Under the proposed legislation, income-eligible seniors would pay their municipal property taxes as they do now, but then could apply to the township for reimbursement.

Mr. O'Barto said many 65 and older are living on limited incomes -- many just getting Social Security benefits and perhaps a small pension -- so property taxes can be a serious problem.

He said he has talked to a lot of township residents "and they are happy that Unity is trying to do something" to help seniors.

He said the township has been growing in the past decade and has added taxable property, both commercial and residential, which has increased tax revenue. The population is now almost 23,000, or 3,000 more than a decade ago.

Income limits for a person to get the proposed tax break would be $36,500 a year for a single person and $52,000 a year for four people. A household would be eligible if at least one person listed on the tax bill is 65 or older and has lived in the township for at least five consecutive years.

Darlene Upson, head of the township's Concerned Citizens group and a member of the tax-study panel, said she hopes supervisors will approve the proposal.

Mr. O'Barto said the proposed tax relief would cost Unity less than 2 percent of its $5 million annual budget, or about $90,000, and other funds can make up for the loss. One possibility is using annual oil and gas drilling fees the township receives from the county.

Officials at the Pennsylvania Municipal League said there are more than 2,500 townships, boroughs and cities in Pennsylvania, but they knew of no central list showing how many municipalities offer property tax rebates.

Ray Landis, spokesman for the state chapter of the American Association of Retired Persons, said he believes there are a number of communities in the state that grant similar property tax breaks, but didn't have specifics.

In Allegheny County, he said that O'Hara, Findlay and South Fayette, as well as the city of Pittsburgh and the county itself, provide property tax breaks to eligible seniors.

"AARP supports any efforts to allow seniors who have limited incomes to address the rising burden of property taxes," Mr. Landis said.

National Taxpayers Union spokesman Pete Sepp said tax rebates are fine as far as they go, but aren't as good as having a municipality reduce all its property taxes, which could lead to smaller municipal governments.

"But tax rebates are at least a start in the right direction," he said. He'd also like to see strict limits put on how much property taxes can be increased in any given year.

Mr. Sepp said school taxes are a special problem for senior citizens. Senior citizens almost never have children still in school, so eliminating school property taxes for seniors seemed fair to him. But doing so is difficult because of the large cost of public education and school districts can't afford to give up the tax money.

The AARP's Mr. Landis said the state House has considered a bill that would allow school districts to give senior citizens -- subject to certain income limits -- a partial rebate on their school property taxes in exchange for the taxpayer agreeing to do volunteer work for the district, but the legislation hasn't been enacted.

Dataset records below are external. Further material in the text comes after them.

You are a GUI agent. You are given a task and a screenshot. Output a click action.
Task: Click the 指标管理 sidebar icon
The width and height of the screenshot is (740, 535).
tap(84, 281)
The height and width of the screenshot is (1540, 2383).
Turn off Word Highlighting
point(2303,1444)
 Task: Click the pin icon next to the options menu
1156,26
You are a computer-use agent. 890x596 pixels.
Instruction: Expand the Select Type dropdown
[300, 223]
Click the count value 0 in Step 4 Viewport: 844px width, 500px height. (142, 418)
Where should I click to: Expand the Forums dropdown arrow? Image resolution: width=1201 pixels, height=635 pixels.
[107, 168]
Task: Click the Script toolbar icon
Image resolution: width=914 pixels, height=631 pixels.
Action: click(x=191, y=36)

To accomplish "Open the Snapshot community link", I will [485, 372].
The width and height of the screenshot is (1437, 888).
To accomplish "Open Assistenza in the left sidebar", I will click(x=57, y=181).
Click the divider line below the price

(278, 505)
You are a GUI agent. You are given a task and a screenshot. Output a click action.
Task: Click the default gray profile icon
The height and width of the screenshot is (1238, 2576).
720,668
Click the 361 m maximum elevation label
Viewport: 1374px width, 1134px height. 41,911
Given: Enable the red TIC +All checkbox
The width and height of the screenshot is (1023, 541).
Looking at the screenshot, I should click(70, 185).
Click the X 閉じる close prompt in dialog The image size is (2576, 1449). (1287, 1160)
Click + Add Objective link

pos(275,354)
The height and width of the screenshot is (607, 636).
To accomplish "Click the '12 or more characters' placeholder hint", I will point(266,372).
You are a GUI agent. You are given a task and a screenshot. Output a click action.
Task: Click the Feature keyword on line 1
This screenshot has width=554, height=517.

Some tax information, on a state-by-state basis, is contained in the U.S. Master Property Tax Guide, compiled in 2011 by Commerce Clearing House, Mr. Sepp said. According to that, seniors in Pennsylvania who are 65 and older are eligible for annual tax rebates of up to $650 on a "local option" basis, meaning their municipality must enact the relief.

Another wrinkle, he said, is that seniors with annual incomes of $30,000 or less can get additional relief if their total property tax bill exceeds 15 percent of their income.

In most states, the local-option tax break must be authorized by state officials, which Pennsylvania has done.

Mr. Sepp said the municipal property tax break is legal because all homeowners are taxed at the same rate.